– Нет, – с улыбкой ответила Дезирэ. – Я дам ему кусочек ветчины, оставшийся от вчерашнего ужина.
– Оставшийся… – повторил Барлаш, близко подходя к ней. – Оставшийся? Так вы, значит, вчера не ужинали?
– Так же, как и вы: ведь ваш ужин под полом.
Барлаш отвернулся с жестом глубокого отчаяния. Он уселся в высокое кресло у камина и, глубоко задумавшись, начал топать одной ногой по полу.
– О женщины… женщины! – проворчал он, пристально смотря на тлеющие угли. – Лгут… все лгут. Вы сказали, что ваш ужин был вкусный! – крикнул он Дезирэ через плечо.
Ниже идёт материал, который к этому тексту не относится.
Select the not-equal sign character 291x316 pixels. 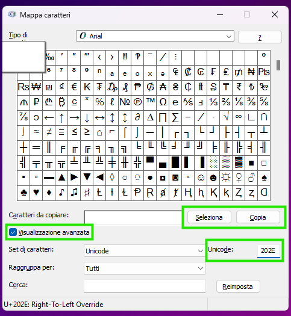click(x=49, y=132)
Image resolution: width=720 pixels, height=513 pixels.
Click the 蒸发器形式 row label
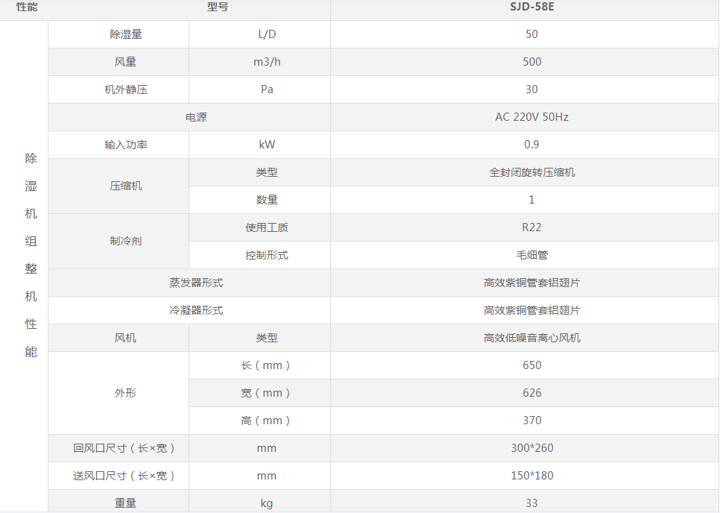(196, 283)
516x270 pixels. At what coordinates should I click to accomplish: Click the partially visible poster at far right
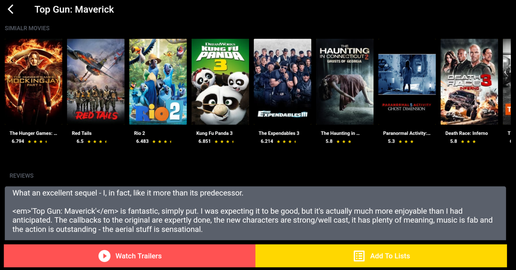507,82
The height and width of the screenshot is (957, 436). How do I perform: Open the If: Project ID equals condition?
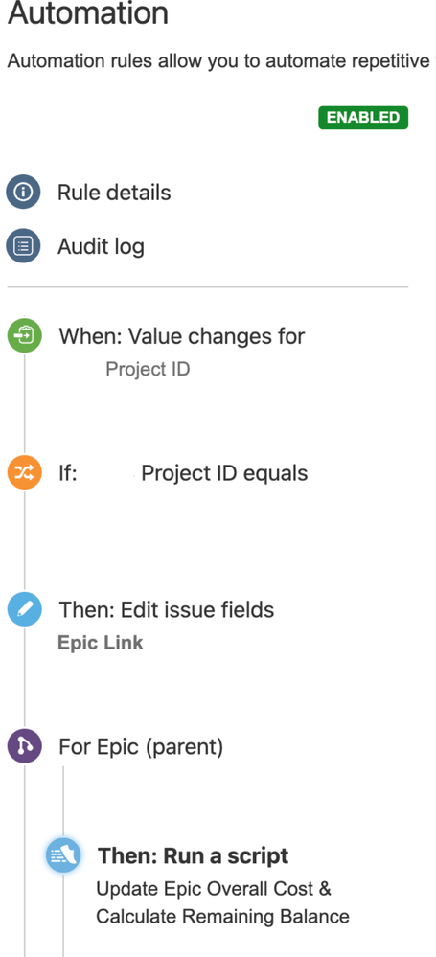[x=183, y=473]
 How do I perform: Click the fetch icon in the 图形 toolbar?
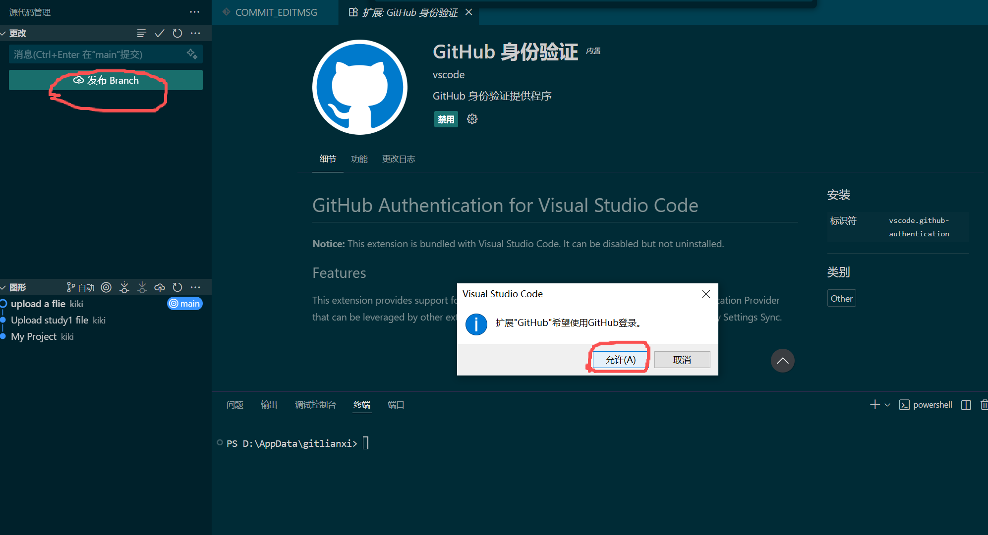click(x=124, y=287)
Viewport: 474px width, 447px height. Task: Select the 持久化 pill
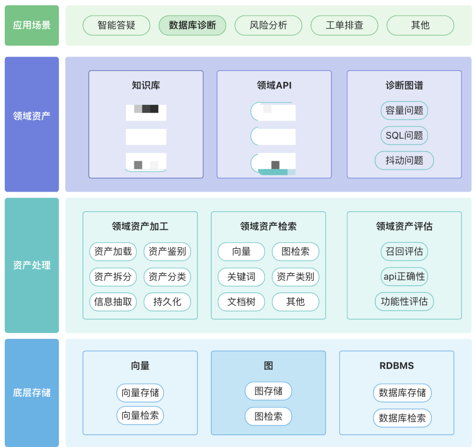coord(167,302)
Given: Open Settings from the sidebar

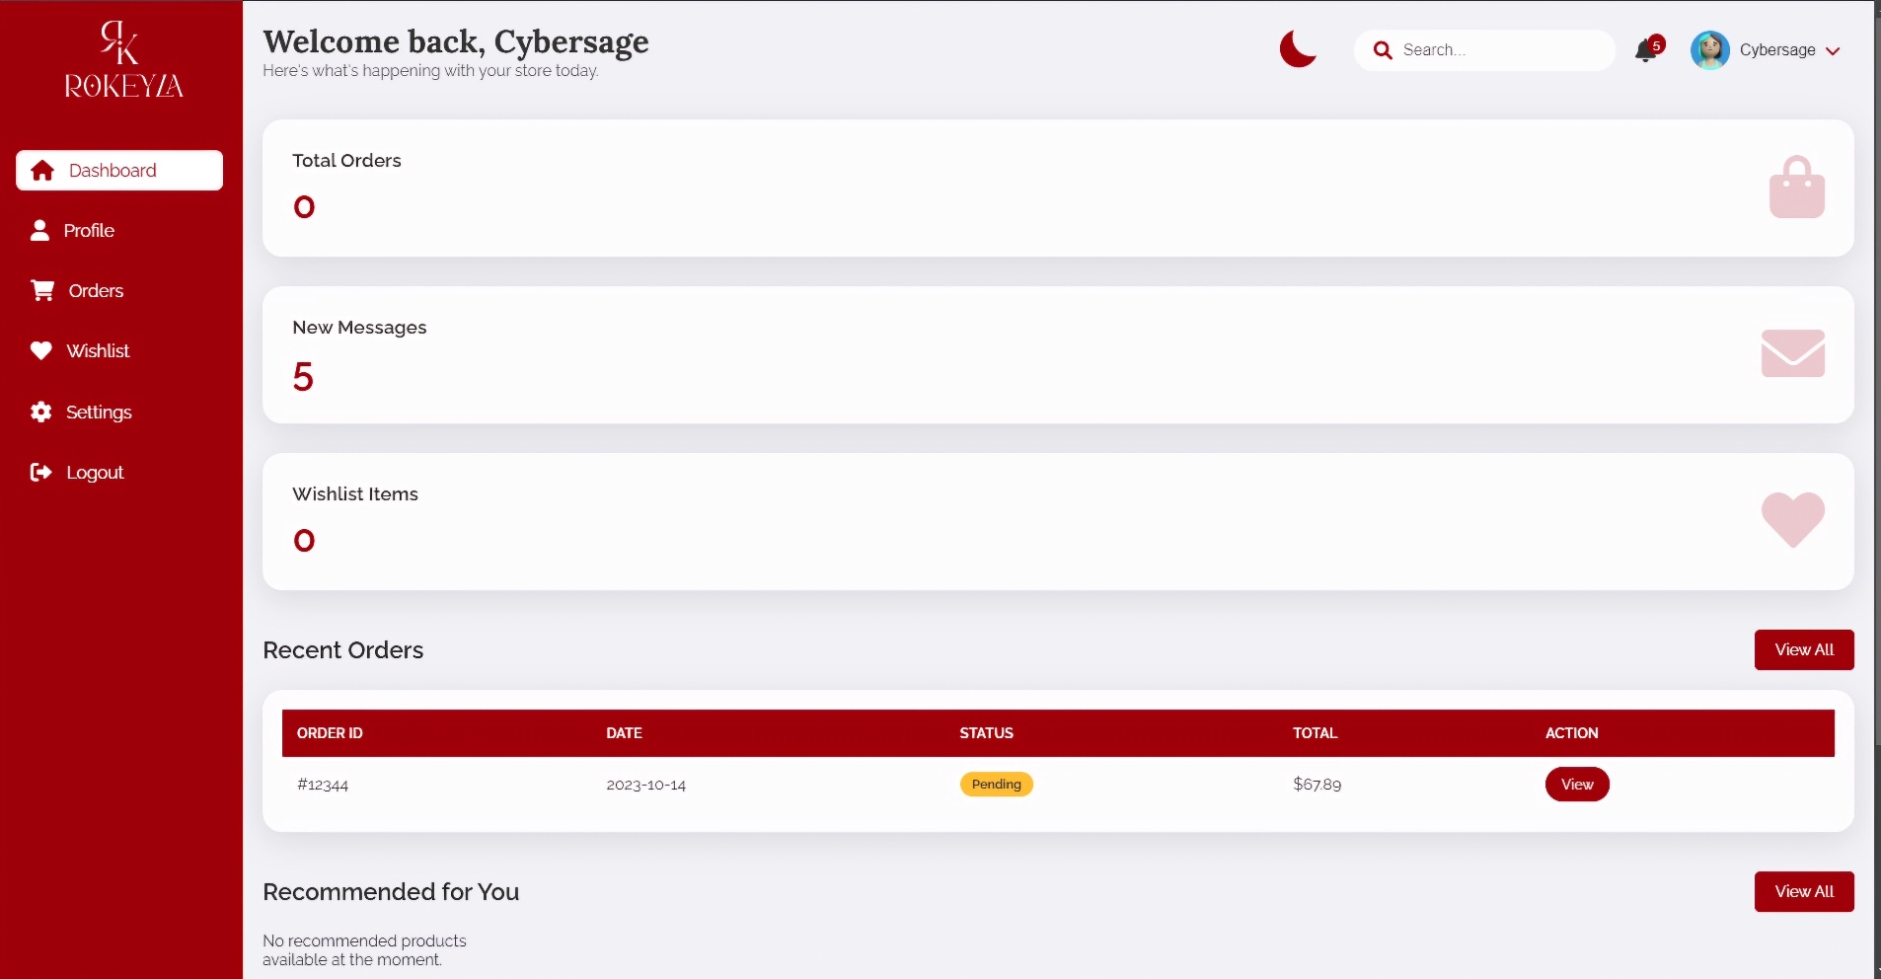Looking at the screenshot, I should coord(98,413).
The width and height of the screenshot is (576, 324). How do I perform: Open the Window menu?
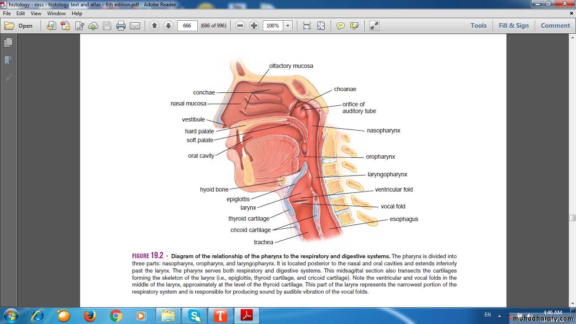coord(57,14)
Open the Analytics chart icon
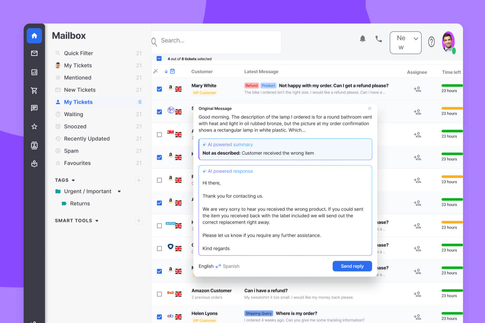Screen dimensions: 485x323 pyautogui.click(x=34, y=72)
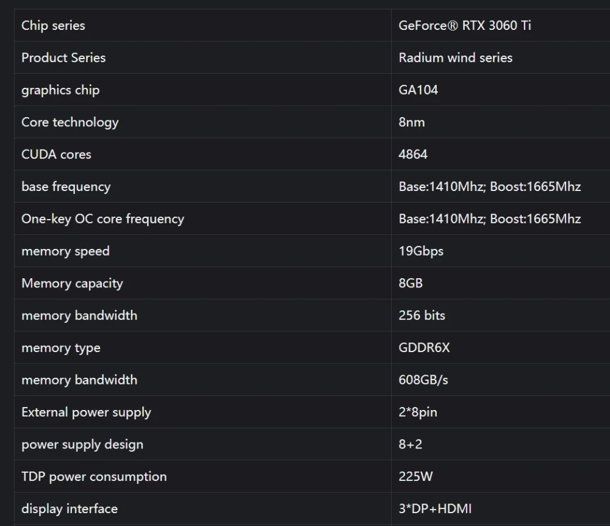Screen dimensions: 610x526
Task: Select the "256 bits" value cell
Action: (422, 315)
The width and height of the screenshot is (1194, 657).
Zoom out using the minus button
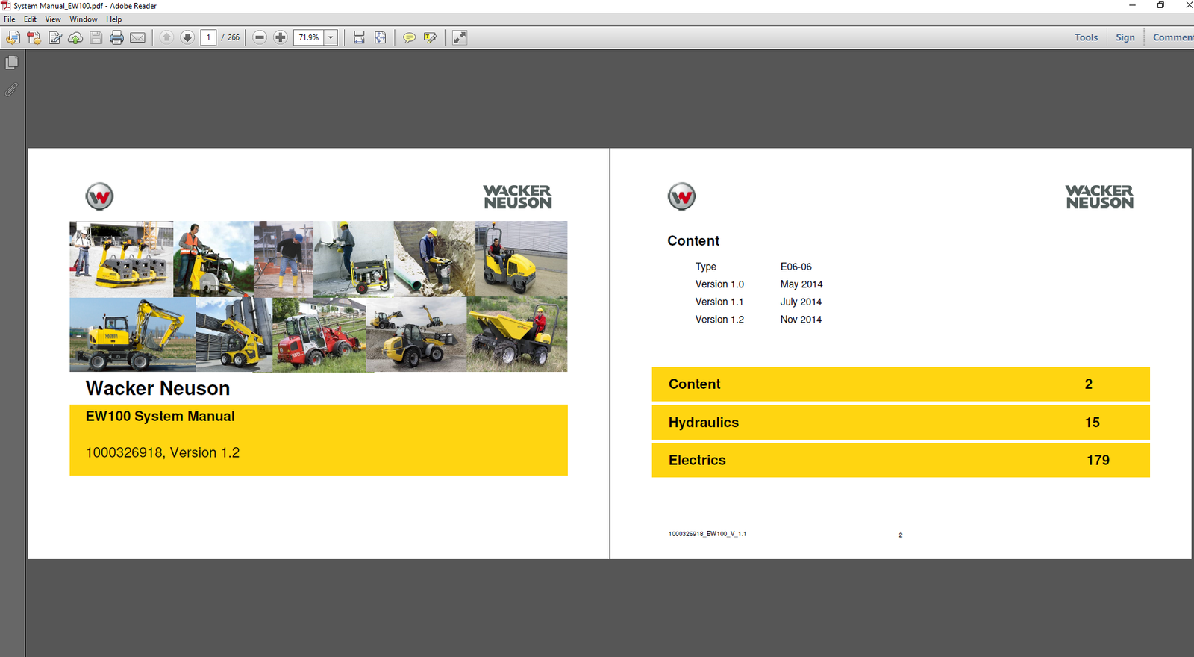tap(260, 37)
– Да, – весело ответила она, – он и сейчас еще вкусный.
Барлаш не поддержал ее веселого настроения. Несколько минут он просидел неподвижно. «Это компромисс. И всегда так. И пришлось сразу же пойти на компромисс с первой женщиной, как только она была создана. С тех пор мужчины поступали так всегда и без всякой пользы для себя».
– Послушайте, – произнес он громко, обернувшись наконец к Дезирэ, – я хочу заключить с вами сделку. Я съем свой вчерашний ужин… здесь, у стола, сейчас… если вы съедите свой.
– Согласна.
– Вы голодны? – спросил Барлаш, когда перед ним появился скудный завтрак.
– Да.
– И я тоже.
Барлаш рассмеялся уже совсем весело, и завтрак походил на своего рода пиршество, несмотря на то что состоял всего-навсего из двух унций конины и полунции ветчины с ржаным хлебом, выпеченным с одной третью соломы. Хлеб, который Рапп позволял населению покупать.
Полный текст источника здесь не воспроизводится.